_Compiti da svolgere_:
**a)** Riscrivi la parte del brano sulle donne afgane che inizia con "Un kalashnikov alle" e termina con "di saperlo usare.", sostituendo "kalashnikov" con "fucile".
**b)** Secondo il brano sulle donne afgane, in che anno è stata pubblicata l'Enciclopedia o Dizionario ragionato delle scienze, delle arti e dei mestieri?

_Estratto scelto_:
Un kalashnikov alle donne afgane.

Sui social, in questi giorni, gira un post che recita: “Se invece che addestrare 300 mila afgani avessero addestrato 300 mila afgane, i talebani non sarebbero riusciti ad avanzare di un metro!”. Trovo che pur banalizzando il problema, questa frase abbia centrato il punto. Sappiamo che chi è disperato e non ha nulla da perdere si gioca il tutto per tutto. Non faccio fatica a immaginare una di queste donne terrorizzate, che in questi giorni si chiude in cantina aspettando l’ineluttabile destino che sfonda a calci la porta per rapirla, stuprarla o anche peggio, comportarsi in maniera assai diversa con un kalashnikov a disposizione e la sicurezza di saperlo usare.

Non che io sia una persona dall’indole violenta, e non immagino lo siano nemmeno la grande maggioranza delle donne afgane. Ma davanti alla prospettiva di una fine orrenda, chiunque si vende cara la pelle. Questo però non può accadere, perché raramente le donne hanno la sicurezza, la determinazione e l’istinto di difendersi. E cerco di capire il perché partendo da lontano.

L’Enciclopedia o Dizionario ragionato delle scienze, delle arti e dei mestieri è stata pubblicata nel 1751 dando di fatto vita alla rivoluzione industriale, e da allora fino alla rivoluzione digitale la forza fisica è stata un requisito via via sempre meno dirimente nell’evoluzione umana, rendendo di fatto più facile per chiunque compiere tutte quelle operazioni necessarie alla sopravvivenza degli esseri umani. In linea puramente teorica da due secoli e mezzo le donne hanno, pur con una innegabile minore forza fisica, la stessa possibilità degli uomini di far funzionare i macchinari che faticano al posto loro. Se sanno far funzionare una lavatrice possono senza dubbio progettarne una, assemblarla e trasportarla fino alla loro elegante cucina provvista di deliziose tendine. Eppure non è così.

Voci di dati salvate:
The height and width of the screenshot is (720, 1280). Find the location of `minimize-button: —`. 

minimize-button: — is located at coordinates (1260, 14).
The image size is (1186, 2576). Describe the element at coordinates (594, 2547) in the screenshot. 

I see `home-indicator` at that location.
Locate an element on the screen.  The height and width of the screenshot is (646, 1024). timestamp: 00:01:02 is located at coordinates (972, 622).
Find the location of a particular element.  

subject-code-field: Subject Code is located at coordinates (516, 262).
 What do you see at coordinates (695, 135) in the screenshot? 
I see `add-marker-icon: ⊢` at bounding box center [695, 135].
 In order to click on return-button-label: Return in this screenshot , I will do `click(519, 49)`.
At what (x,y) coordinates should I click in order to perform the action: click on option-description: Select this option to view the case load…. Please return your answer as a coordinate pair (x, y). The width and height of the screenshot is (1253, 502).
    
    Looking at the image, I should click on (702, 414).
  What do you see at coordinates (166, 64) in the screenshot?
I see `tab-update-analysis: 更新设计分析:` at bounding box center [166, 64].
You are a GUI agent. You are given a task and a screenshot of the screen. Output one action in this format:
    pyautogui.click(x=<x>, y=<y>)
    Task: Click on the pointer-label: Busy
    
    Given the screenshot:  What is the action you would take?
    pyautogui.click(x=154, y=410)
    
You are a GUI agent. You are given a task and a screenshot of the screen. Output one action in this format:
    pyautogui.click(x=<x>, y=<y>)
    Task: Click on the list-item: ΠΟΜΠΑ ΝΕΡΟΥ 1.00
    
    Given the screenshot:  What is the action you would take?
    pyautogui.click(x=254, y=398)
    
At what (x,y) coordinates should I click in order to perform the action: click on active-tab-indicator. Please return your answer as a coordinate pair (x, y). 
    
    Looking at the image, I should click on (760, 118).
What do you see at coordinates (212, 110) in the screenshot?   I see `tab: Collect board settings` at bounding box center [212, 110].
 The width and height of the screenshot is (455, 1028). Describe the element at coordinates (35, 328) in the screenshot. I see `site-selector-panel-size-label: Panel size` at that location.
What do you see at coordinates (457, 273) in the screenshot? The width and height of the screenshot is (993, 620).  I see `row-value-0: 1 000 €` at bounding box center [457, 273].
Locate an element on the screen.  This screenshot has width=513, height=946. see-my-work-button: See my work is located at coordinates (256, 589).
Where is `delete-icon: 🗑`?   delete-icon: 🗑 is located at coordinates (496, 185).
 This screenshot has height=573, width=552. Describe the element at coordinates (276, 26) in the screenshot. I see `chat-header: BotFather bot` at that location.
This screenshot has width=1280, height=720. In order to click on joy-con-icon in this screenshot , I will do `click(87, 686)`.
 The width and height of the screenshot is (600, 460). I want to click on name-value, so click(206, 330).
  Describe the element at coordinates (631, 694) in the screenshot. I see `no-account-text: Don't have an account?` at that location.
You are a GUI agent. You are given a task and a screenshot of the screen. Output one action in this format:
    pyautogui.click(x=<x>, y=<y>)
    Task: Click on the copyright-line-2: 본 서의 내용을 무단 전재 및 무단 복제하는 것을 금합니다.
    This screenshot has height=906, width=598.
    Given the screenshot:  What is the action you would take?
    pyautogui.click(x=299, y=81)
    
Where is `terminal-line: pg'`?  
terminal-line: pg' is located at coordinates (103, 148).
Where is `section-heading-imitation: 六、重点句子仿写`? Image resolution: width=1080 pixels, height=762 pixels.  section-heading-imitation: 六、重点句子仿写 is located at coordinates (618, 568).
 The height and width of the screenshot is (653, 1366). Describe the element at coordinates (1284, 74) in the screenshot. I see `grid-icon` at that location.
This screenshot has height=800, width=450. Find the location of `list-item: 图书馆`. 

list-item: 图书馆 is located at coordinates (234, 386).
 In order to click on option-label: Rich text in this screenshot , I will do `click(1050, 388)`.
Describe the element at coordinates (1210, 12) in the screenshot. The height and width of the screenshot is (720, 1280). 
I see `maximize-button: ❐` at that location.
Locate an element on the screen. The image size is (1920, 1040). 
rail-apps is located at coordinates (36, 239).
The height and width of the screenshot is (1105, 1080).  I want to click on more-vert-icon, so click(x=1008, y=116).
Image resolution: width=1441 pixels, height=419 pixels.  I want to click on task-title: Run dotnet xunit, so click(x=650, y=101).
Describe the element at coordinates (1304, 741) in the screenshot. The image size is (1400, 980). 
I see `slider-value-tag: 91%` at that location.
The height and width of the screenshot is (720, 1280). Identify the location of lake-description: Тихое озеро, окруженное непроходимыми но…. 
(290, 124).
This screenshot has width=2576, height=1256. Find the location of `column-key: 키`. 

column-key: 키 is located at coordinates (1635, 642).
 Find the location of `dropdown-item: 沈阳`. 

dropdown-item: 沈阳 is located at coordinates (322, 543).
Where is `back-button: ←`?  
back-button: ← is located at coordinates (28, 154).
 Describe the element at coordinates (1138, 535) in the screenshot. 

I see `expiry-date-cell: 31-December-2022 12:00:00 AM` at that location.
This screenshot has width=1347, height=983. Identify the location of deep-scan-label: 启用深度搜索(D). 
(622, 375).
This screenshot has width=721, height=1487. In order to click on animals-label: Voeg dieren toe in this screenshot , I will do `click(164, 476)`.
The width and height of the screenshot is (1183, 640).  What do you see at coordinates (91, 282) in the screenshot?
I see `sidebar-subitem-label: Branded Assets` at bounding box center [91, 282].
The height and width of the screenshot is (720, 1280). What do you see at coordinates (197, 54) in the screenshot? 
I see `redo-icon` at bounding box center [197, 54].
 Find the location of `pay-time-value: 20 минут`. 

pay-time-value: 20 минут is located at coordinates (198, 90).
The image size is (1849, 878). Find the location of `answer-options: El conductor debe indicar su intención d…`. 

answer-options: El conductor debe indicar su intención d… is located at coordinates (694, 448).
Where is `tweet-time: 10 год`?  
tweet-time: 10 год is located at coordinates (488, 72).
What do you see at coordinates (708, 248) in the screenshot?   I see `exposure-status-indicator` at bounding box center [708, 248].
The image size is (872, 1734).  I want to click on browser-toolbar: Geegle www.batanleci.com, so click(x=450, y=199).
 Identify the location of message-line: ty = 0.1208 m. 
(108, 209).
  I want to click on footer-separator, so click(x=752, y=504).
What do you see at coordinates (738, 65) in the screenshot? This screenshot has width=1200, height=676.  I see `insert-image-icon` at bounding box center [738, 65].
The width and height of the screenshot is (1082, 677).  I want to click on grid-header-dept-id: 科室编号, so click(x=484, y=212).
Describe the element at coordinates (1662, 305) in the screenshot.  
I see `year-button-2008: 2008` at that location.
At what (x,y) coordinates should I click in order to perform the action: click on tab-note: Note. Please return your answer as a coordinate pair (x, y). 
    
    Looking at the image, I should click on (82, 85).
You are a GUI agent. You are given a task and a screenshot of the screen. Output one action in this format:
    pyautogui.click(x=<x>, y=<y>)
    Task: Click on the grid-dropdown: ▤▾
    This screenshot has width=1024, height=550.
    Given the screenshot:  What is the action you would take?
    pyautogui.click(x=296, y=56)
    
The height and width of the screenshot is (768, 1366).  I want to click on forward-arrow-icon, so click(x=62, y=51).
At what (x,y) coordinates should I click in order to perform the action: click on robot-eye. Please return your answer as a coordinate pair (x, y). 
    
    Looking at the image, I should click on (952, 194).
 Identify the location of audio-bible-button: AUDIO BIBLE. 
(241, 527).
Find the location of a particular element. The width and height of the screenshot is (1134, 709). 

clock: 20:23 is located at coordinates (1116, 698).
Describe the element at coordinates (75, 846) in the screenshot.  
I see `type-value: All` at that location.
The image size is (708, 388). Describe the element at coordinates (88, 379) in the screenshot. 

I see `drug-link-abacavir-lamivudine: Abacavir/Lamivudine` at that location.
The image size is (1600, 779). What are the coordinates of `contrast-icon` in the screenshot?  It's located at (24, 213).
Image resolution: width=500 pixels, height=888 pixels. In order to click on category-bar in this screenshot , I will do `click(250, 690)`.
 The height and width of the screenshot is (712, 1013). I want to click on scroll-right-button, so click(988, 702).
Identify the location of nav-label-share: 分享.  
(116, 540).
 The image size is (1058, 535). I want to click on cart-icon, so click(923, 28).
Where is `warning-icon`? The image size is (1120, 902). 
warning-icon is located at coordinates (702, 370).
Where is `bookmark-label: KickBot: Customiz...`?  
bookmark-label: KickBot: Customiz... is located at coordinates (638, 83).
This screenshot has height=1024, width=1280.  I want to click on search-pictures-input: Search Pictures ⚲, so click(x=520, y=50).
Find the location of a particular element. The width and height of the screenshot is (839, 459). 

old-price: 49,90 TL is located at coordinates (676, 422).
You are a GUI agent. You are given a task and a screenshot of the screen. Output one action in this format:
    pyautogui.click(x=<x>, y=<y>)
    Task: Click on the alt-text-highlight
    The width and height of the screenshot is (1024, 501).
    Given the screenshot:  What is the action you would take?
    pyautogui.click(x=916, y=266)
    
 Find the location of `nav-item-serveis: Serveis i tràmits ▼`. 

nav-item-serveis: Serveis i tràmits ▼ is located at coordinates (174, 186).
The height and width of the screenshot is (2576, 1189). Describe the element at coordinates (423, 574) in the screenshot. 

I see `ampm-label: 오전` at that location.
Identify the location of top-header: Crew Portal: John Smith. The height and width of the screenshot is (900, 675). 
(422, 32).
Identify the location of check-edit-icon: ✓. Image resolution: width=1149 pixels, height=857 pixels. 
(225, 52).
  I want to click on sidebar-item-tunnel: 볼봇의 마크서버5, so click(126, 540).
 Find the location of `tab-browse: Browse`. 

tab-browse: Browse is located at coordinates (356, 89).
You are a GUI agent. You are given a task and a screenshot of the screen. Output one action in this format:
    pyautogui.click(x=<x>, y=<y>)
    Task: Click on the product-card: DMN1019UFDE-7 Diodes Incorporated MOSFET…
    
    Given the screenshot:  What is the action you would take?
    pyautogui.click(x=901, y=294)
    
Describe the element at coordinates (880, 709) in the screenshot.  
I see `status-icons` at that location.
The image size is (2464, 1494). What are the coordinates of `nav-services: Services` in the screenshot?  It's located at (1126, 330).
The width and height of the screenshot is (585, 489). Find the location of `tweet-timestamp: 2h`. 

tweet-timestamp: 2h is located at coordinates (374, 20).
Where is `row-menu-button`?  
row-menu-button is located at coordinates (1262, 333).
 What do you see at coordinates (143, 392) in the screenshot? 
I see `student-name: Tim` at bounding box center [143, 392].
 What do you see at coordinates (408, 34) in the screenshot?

_Risposte per compito_:
**a)**
Un fucile alle donne afgane.

Sui social, in questi giorni, gira un post che recita: “Se invece che addestrare 300 mila afgani avessero addestrato 300 mila afgane, i talebani non sarebbero riusciti ad avanzare di un metro!”. Trovo che pur banalizzando il problema, questa frase abbia centrato il punto. Sappiamo che chi è disperato e non ha nulla da perdere si gioca il tutto per tutto. Non faccio fatica a immaginare una di queste donne terrorizzate, che in questi giorni si chiude in cantina aspettando l’ineluttabile destino che sfonda a calci la porta per rapirla, stuprarla o anche peggio, comportarsi in maniera assai diversa con un fucile a disposizione e la sicurezza di saperlo usare.

**b)** Nel 1751.